For the past week or so I have been trying to work through Assignment 2 in Stanford's cs231n course on Neural Networks. The assignment focuses on the following aspects:
- Understanding Neural Networks and how they are arranged.
- Understanding and being able to implement backpropagation.
- Implementing various update rules used to optimize Neural Networks.
- Implementing Batch Normalization and Layer Normalization for training deep networks.
- Implementing Dropout to regularize networks.
- Understanding the architecture of Convolutional Neural Networks and getting practice with training these models on data.
- Gaining experience with a major deep learning framework, such as TensorFlow or PyTorch.
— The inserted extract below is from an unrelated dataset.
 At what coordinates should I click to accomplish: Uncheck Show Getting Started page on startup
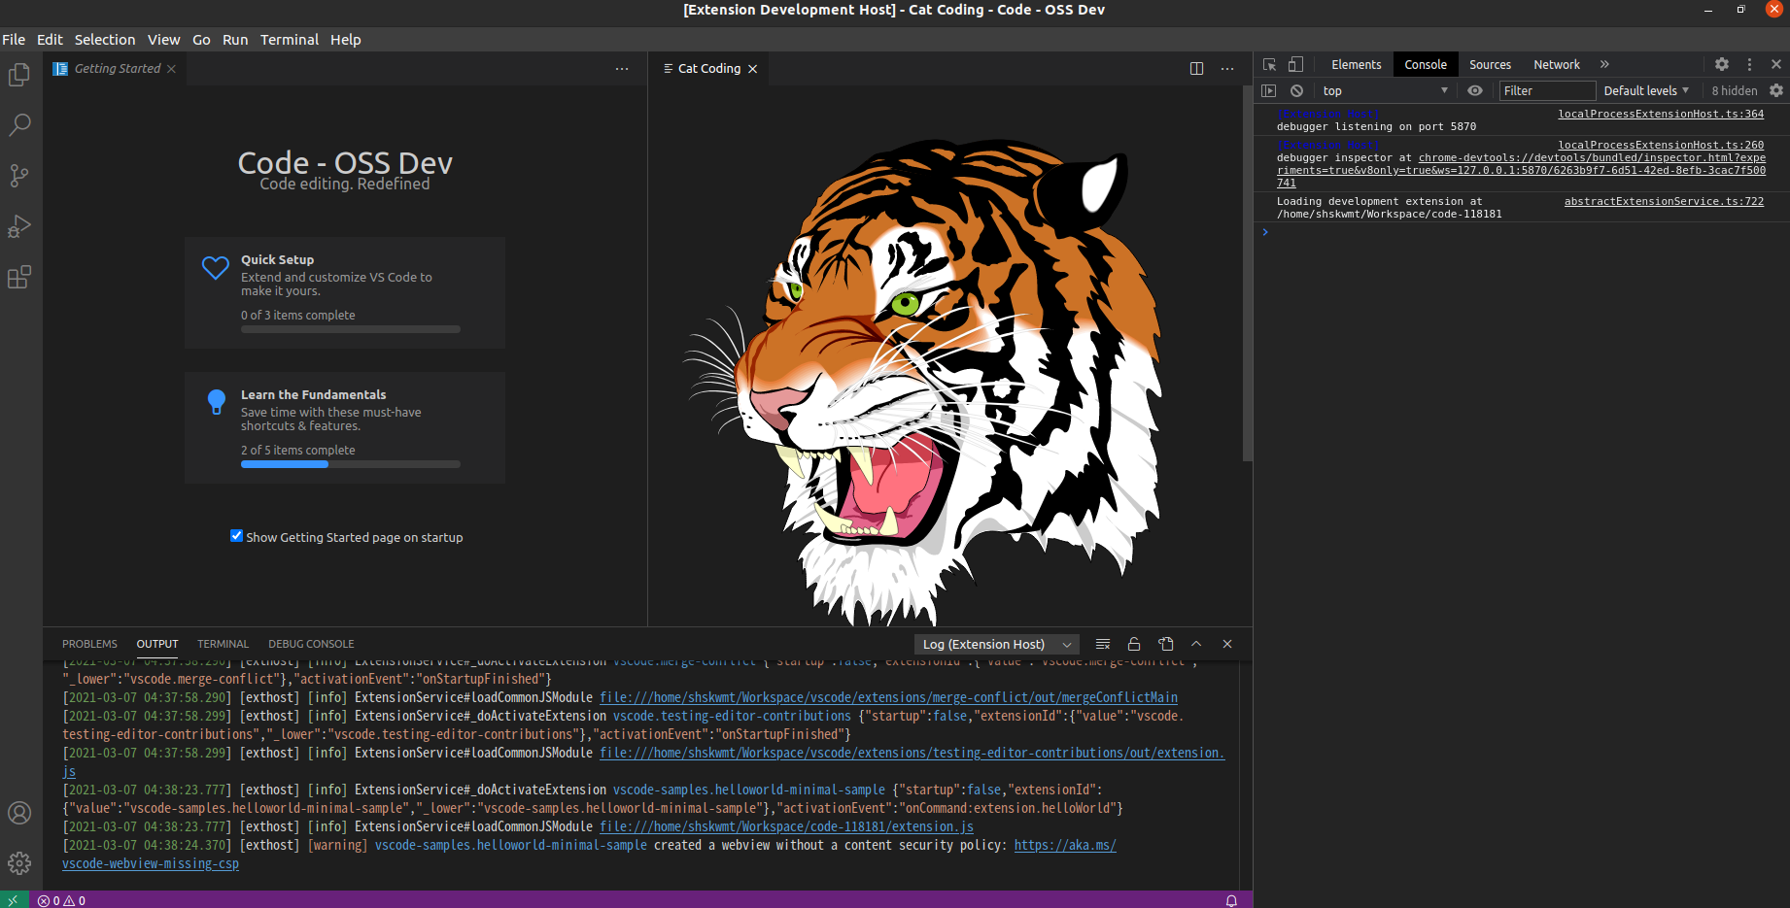tap(236, 536)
I had worked on the last part in the previous blog post. This time, however, I went into exploring how different layers are formed in a Neural Network when it is, in fact, built from scratch. In short, I explored ways to implement:
- a forward pass
- a backward pass
- a forward pass for a ReLU activation function
- a backward pass for a ReLU activation function
Any pass in the network allows to move along the layers. The forward pass of a fully-connected layer corresponds to one matrix multiplication followed by a bias offset and an activation function. The backward pass moves back along the network to calculate the changes in weights.
It is interesting how the instructors chose ReLU activation function considering how many of them exist. I, however, have seen ReLU used a lot, and it seems to have proven to produce better results than others. On the other hand, it can also be quite fragile. Thankfully implementing ReLU simply involves calculating the following: f(x)=max(0,x), which means that activation is simply thresholded at zero.
I am still working my way through the assignment and will continue making posts as I make more progress.